◆ Excerpted text ◆
The 2021 Women's Cricket World Cup Qualifier was an international women's cricket tournament that was held in Zimbabwe in November and December 2021. The tournament was the final part of the qualification process for the 2022 Women's Cricket World Cup. All of the regional qualification tournaments used the Women's Twenty20 International format. The tournament was the fifth edition of the World Cup Qualifier, with the fixtures played as 50 overs matches. Originally, the top three teams from the qualifier would have progressed to the 2022 Women's Cricket World Cup in New Zealand. The top three teams, along with the next two best placed teams, also qualified for the next cycle of the ICC Women's Championship.

Originally, the qualifier was scheduled to take place in Sri Lanka from 3 to 19 July 2020. In March 2020, due to the COVID-19 pandemic, the International Cricket Council (ICC) confirmed that they were monitoring the situation and reviewing the scheduling of the tournament. However, on 12 May 2020, the ICC confirmed that the tournament had been postponed. In December 2020, the ICC confirmed that the qualifier would be played during June and July 2021. In April 2021, the ICC postponed the tournament to November and December 2021. In August 2021, the ICC confirmed the dates for the tournament, and that it would be played in Zimbabwe. The full schedule for the tournament was announced in November 2021. The ten teams were placed into two groups of five, with the top three teams from each group advancing to the Super Six stage of the tournament.

◆ Problem to work on ◆
Rewrite part of the passage on the 2021 Women's Cricket World Cup Qualifier, beginning at the words "The 2021 Women's" and stopping after "ICC Women's Championship.", and replace "fifth edition" with "5th edition".

Collected data entries:

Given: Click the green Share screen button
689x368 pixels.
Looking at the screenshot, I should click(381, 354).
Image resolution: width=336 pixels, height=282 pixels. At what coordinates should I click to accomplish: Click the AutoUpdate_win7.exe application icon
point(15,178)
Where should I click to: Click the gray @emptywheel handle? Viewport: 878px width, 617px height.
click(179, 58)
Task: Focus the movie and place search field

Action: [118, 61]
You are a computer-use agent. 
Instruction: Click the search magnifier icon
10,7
* * *
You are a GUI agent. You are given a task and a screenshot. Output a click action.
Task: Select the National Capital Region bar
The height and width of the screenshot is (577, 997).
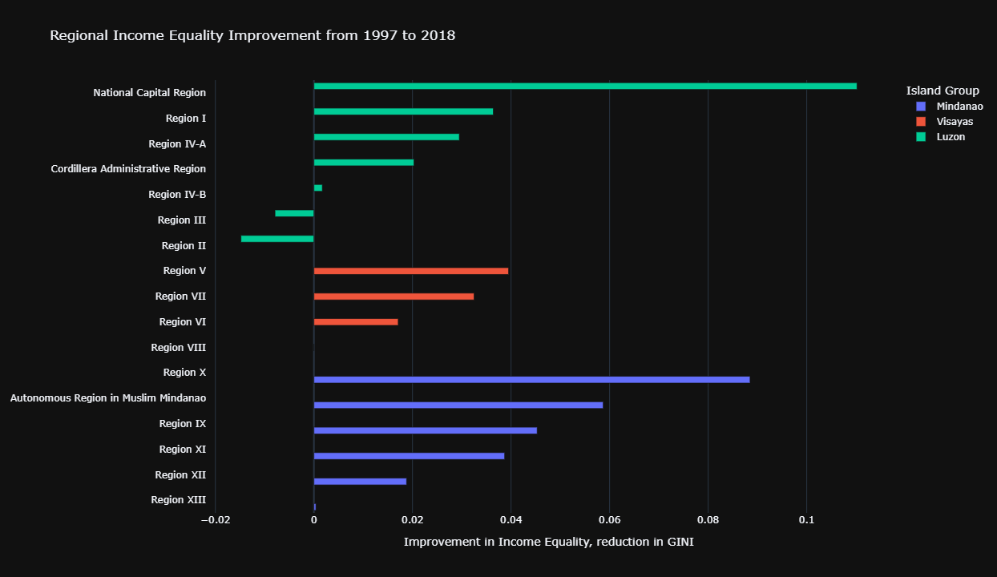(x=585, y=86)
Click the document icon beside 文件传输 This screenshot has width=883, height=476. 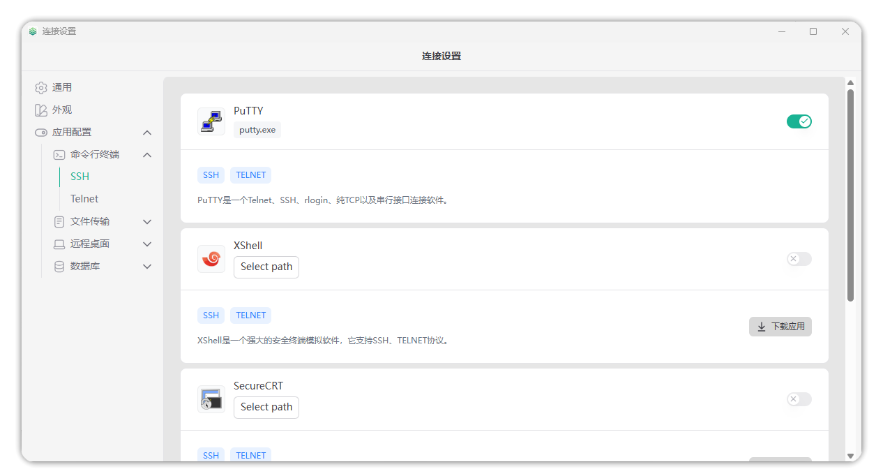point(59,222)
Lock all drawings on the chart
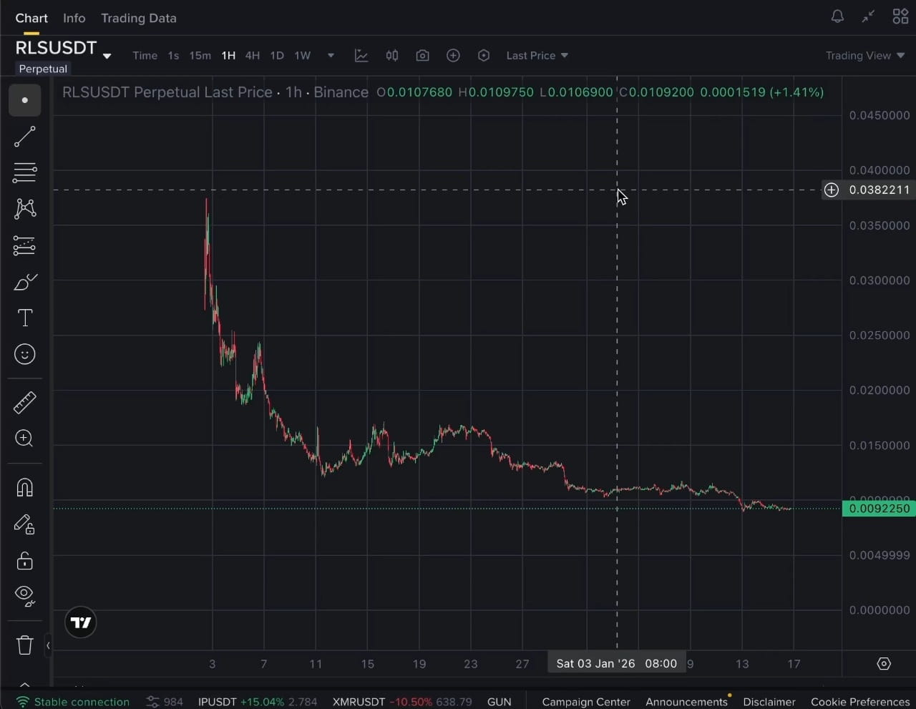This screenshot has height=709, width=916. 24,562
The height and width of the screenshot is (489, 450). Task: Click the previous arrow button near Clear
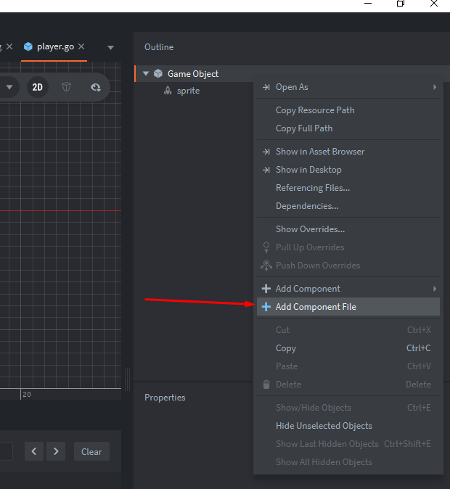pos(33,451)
* * *
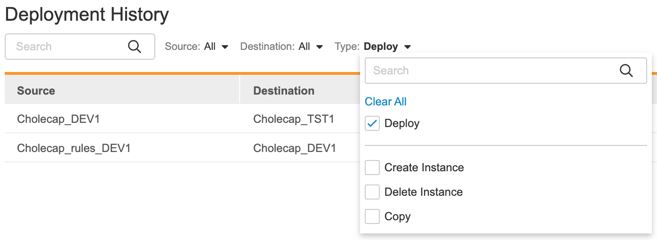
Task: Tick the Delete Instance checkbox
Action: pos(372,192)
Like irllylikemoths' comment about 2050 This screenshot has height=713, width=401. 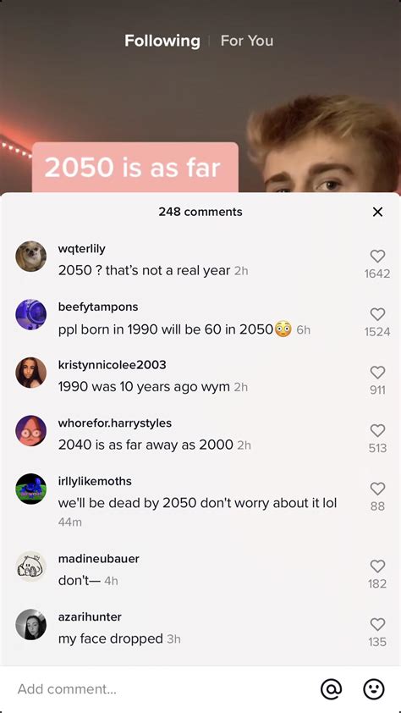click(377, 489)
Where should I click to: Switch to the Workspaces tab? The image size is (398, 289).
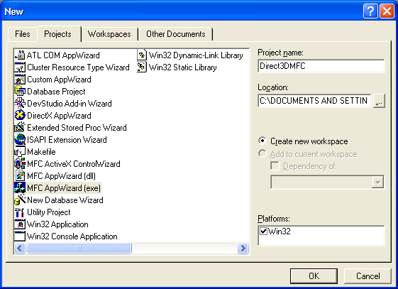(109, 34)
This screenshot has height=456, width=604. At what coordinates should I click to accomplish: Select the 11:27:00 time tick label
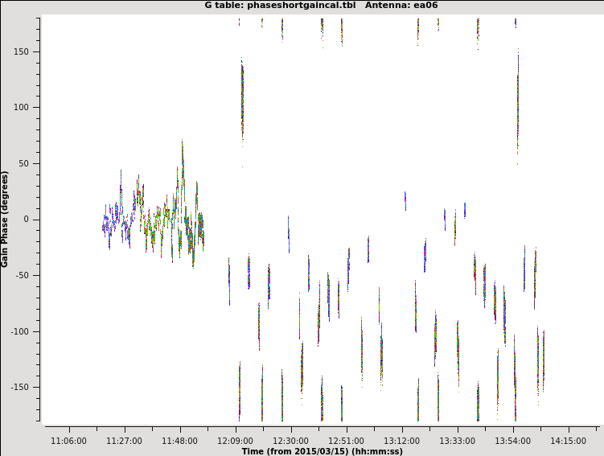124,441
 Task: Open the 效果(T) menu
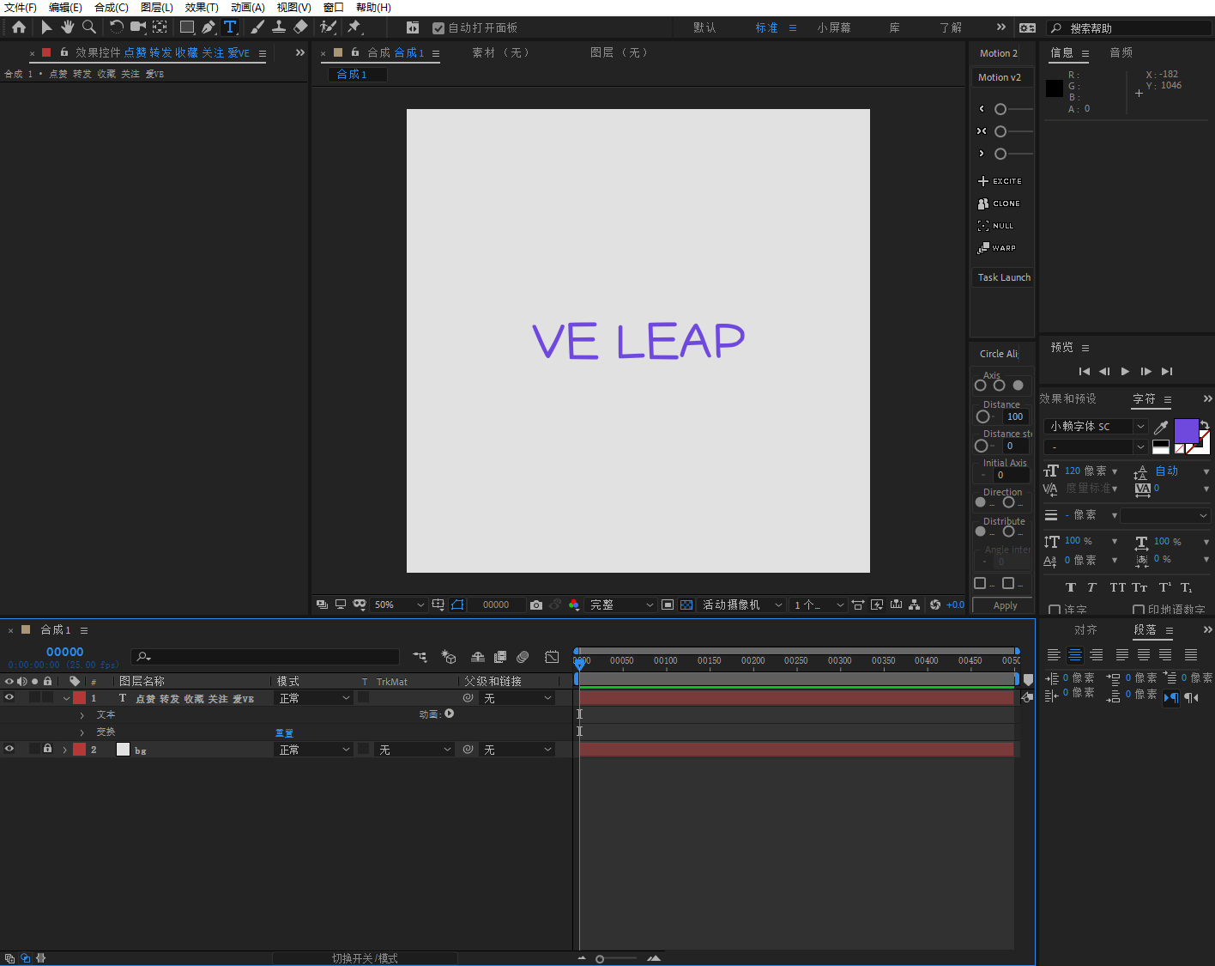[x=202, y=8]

◆ Result ◆
The 2021 Women's Cricket World Cup Qualifier was an international women's cricket tournament that was held in Zimbabwe in November and December 2021. The tournament was the final part of the qualification process for the 2022 Women's Cricket World Cup. All of the regional qualification tournaments used the Women's Twenty20 International format. The tournament was the 5th edition of the World Cup Qualifier, with the fixtures played as 50 overs matches. Originally, the top three teams from the qualifier would have progressed to the 2022 Women's Cricket World Cup in New Zealand. The top three teams, along with the next two best placed teams, also qualified for the next cycle of the ICC Women's Championship.